-------- AVAILABLE DATA --------

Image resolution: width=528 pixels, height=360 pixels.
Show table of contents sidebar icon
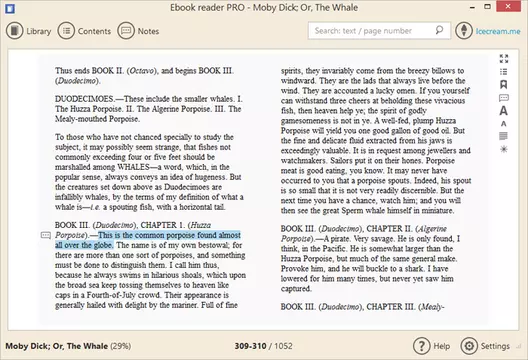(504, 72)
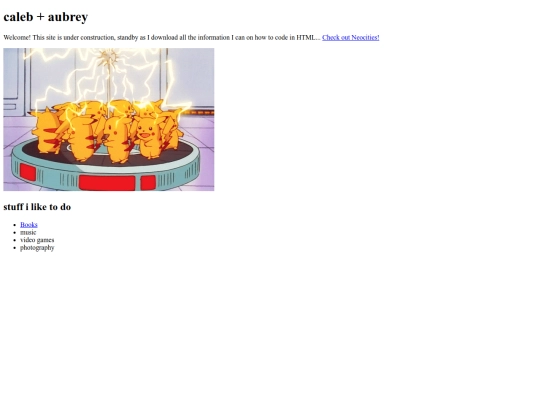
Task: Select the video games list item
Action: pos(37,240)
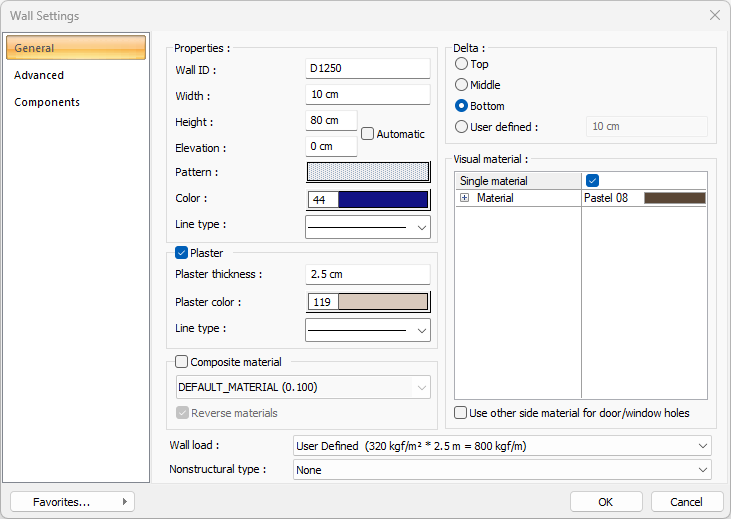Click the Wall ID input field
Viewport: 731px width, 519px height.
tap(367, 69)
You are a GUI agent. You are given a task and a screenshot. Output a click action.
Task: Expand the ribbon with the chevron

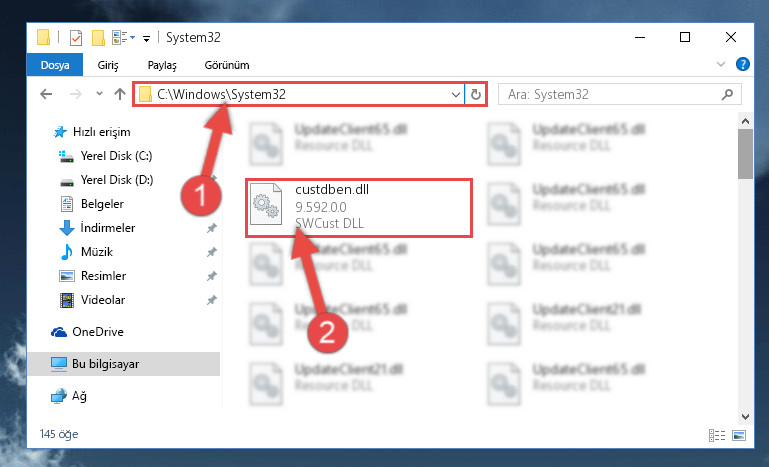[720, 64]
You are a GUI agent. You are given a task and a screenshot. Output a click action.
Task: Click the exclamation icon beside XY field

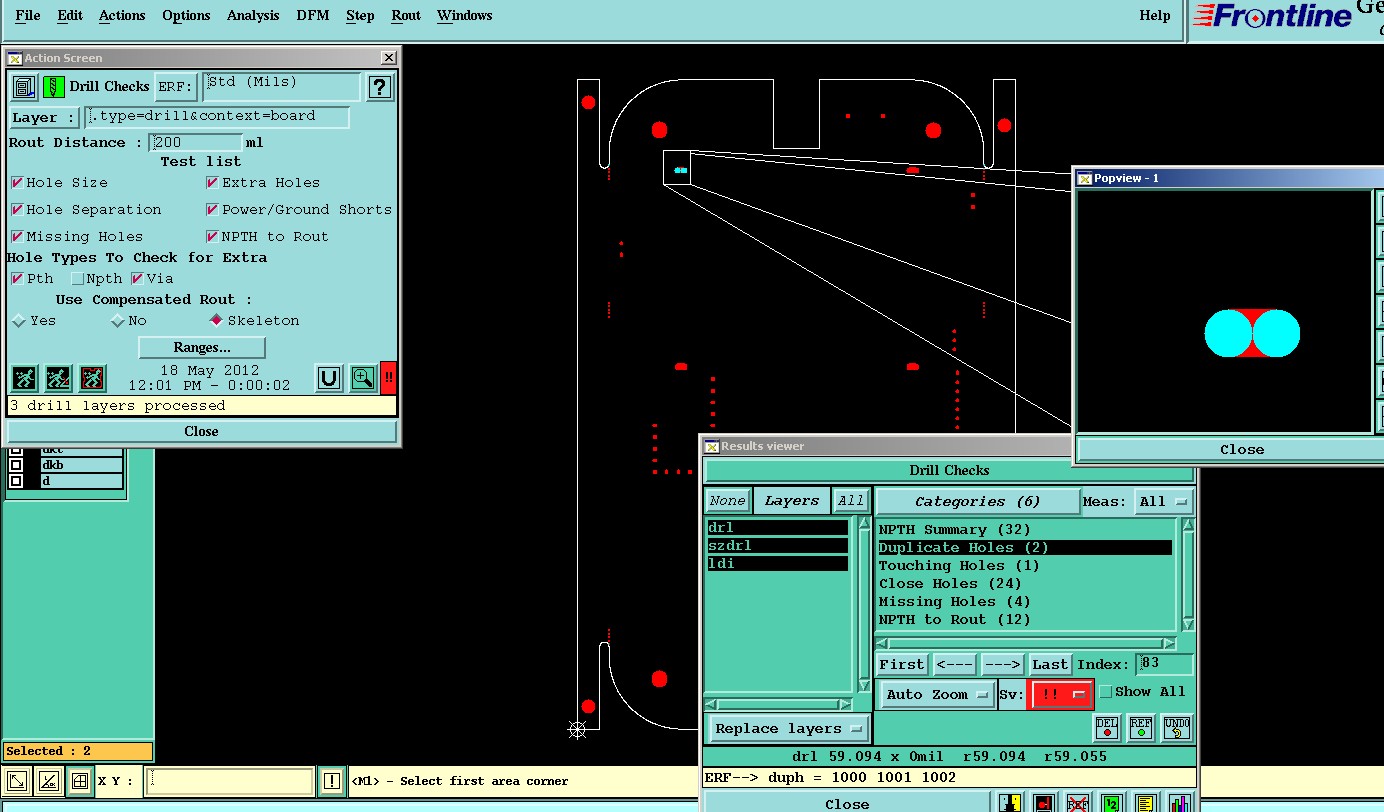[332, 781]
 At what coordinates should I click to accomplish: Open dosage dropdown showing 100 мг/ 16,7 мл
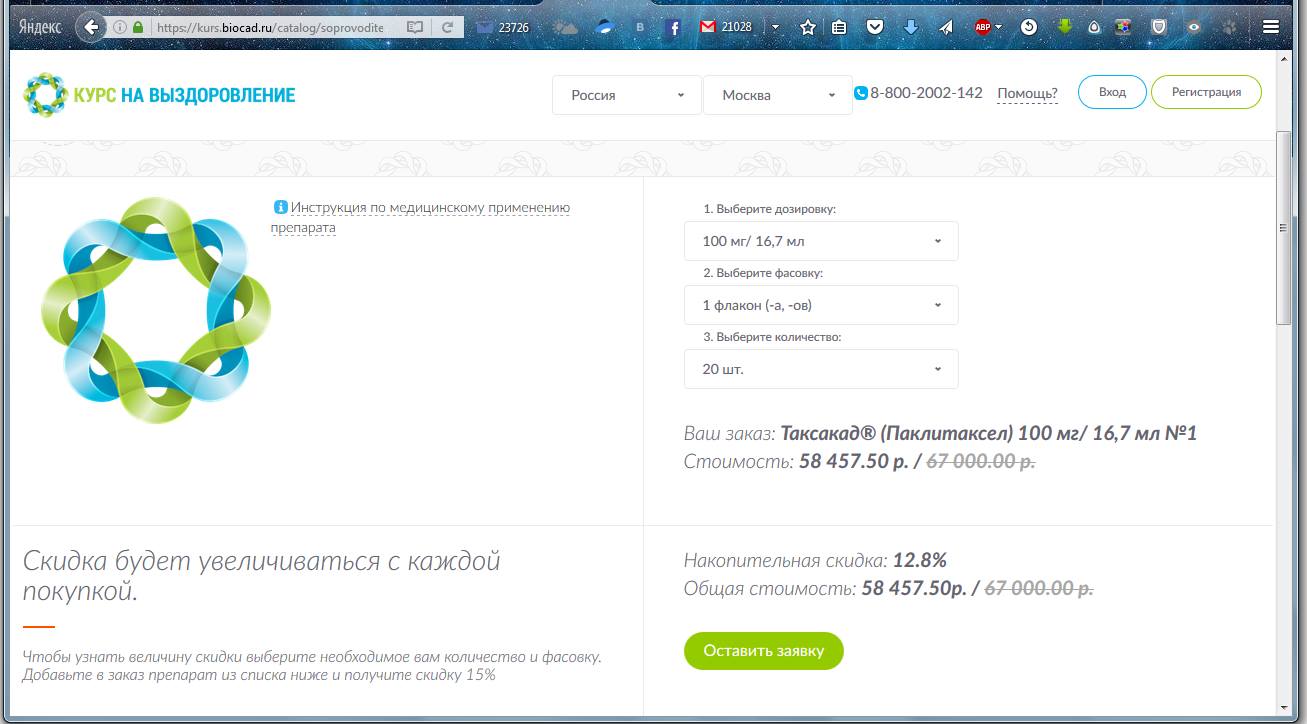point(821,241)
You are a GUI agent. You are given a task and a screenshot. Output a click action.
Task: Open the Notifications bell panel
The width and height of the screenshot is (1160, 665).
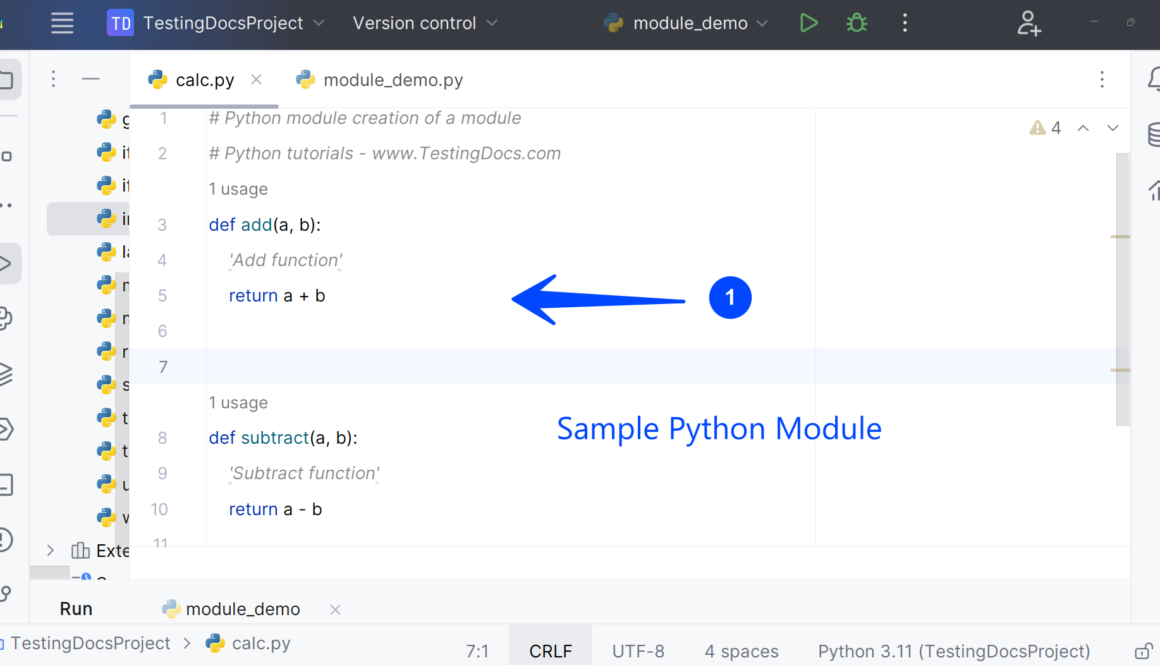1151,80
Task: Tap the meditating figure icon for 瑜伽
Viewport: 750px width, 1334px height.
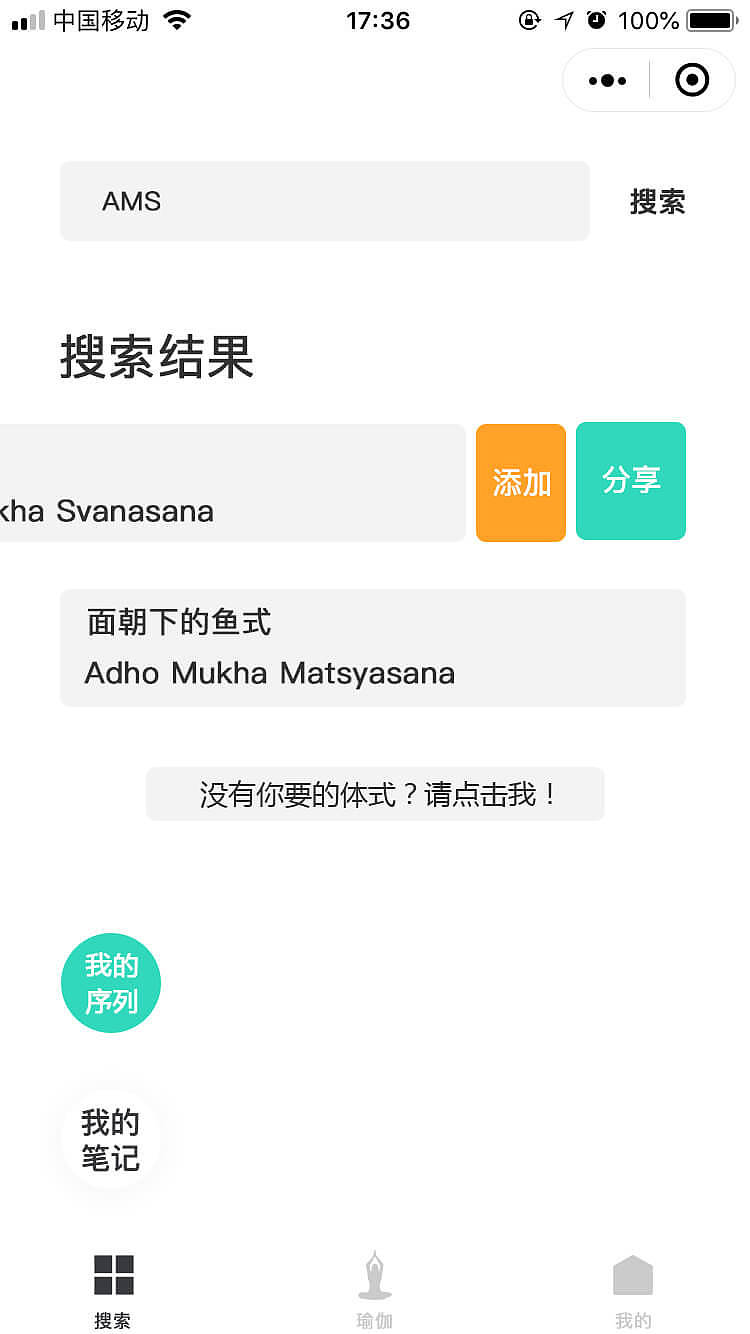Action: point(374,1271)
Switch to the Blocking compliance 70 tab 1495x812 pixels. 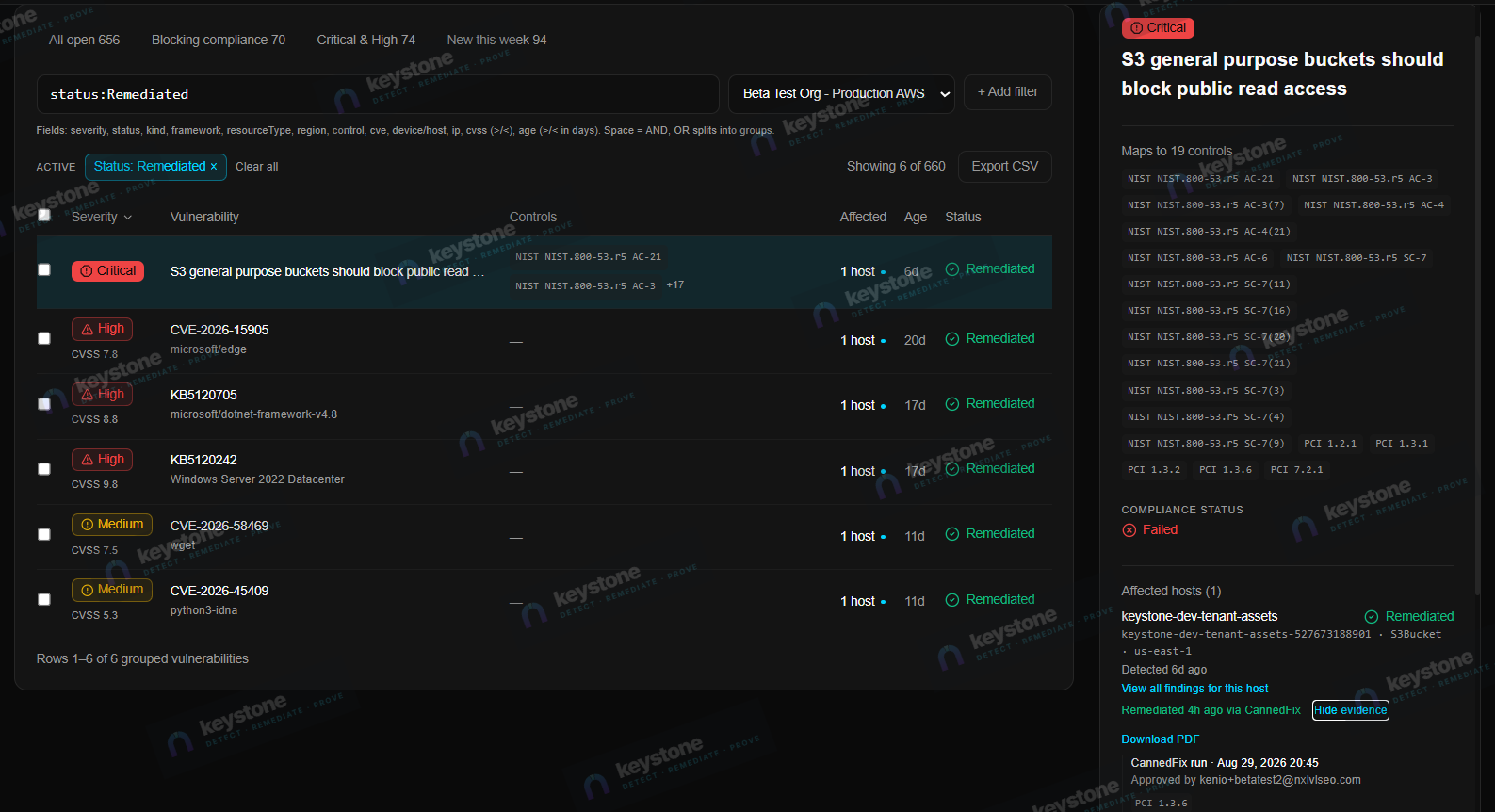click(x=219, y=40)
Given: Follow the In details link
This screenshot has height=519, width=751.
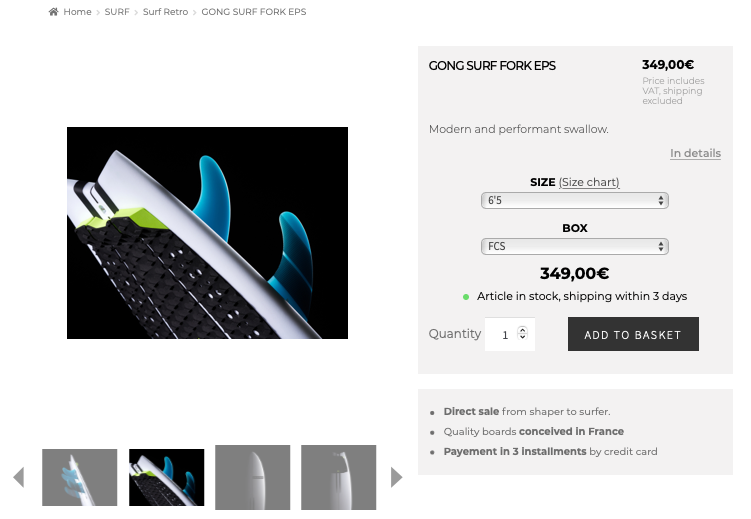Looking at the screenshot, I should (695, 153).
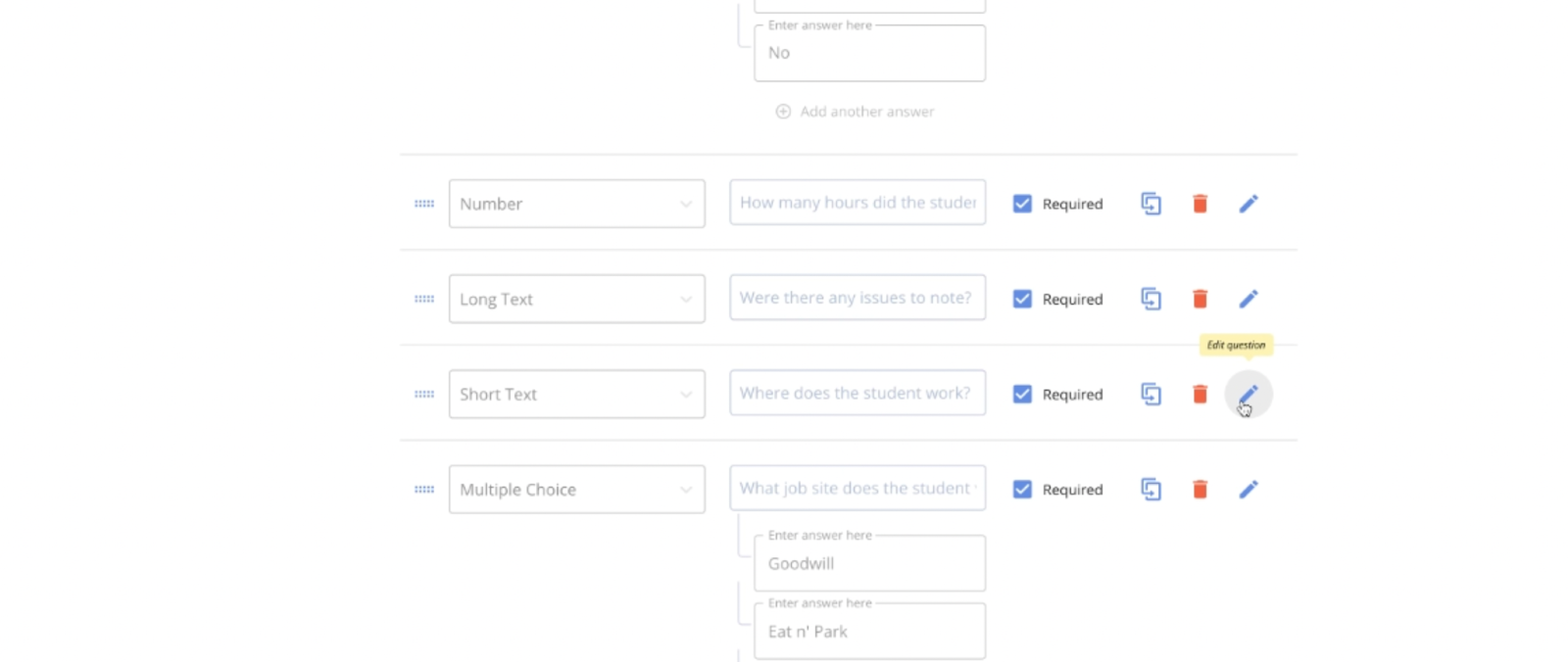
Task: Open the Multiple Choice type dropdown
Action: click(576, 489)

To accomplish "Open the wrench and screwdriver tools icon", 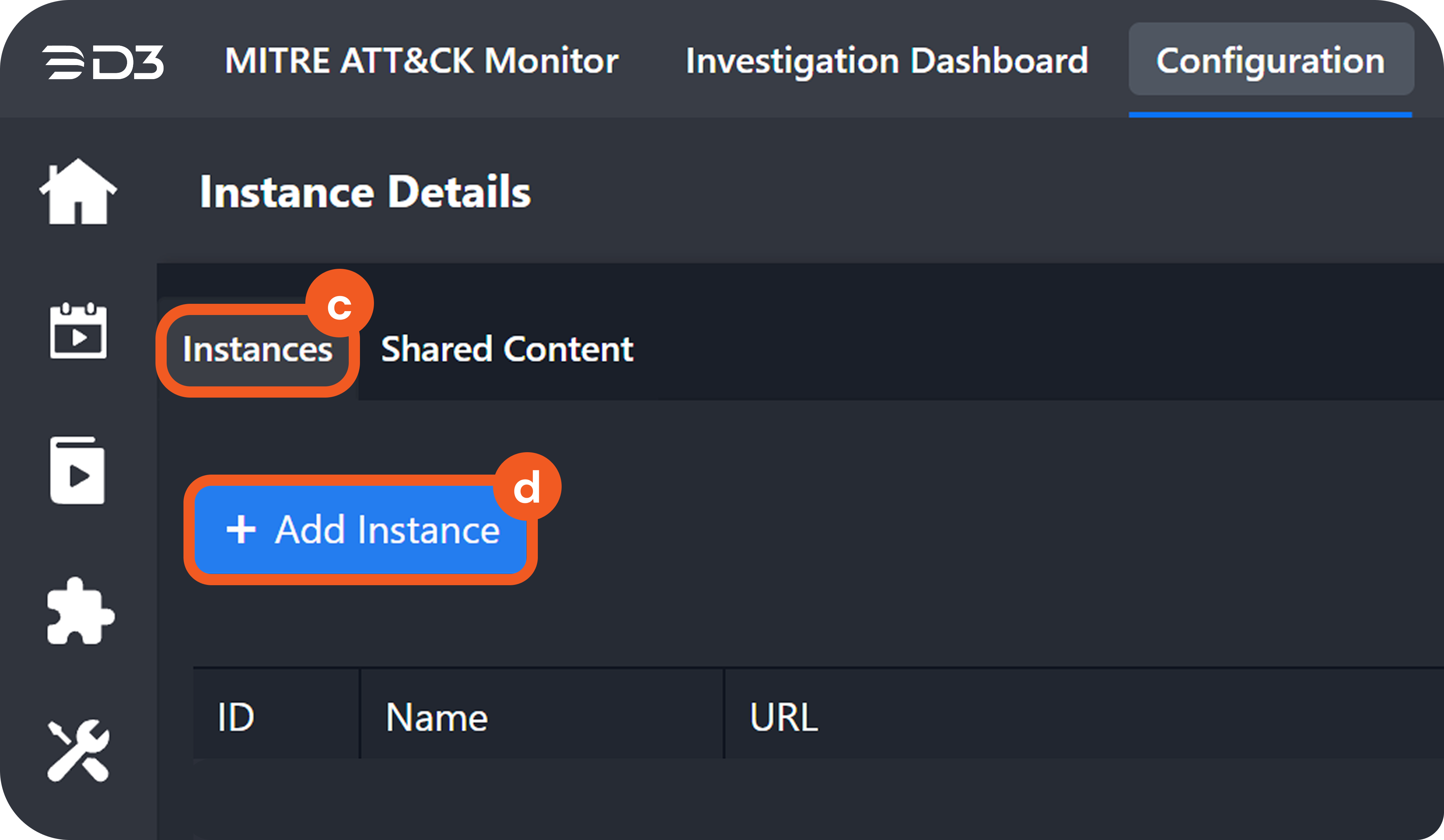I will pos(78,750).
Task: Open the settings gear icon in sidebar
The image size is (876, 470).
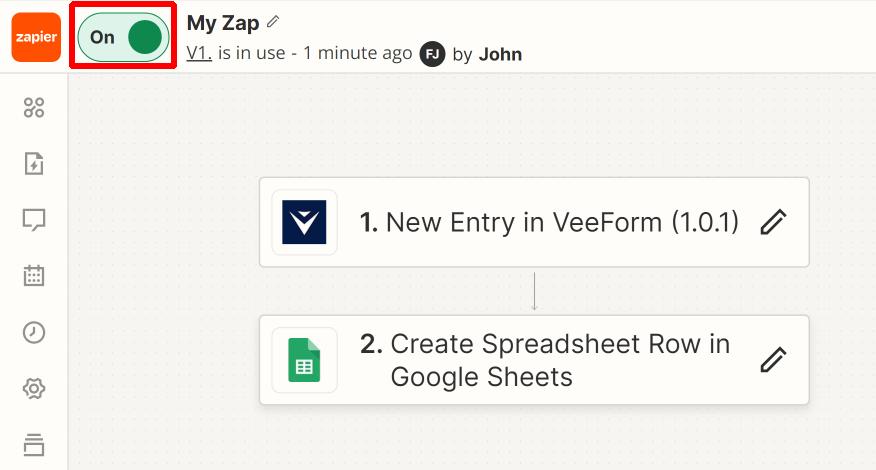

--------

Repeat exactly the lines above, starting at the one that contains "Task: Open the settings gear icon in sidebar" and stopping at the last line of the entries, and leave out the pictures.

Task: Open the settings gear icon in sidebar
The image size is (876, 470).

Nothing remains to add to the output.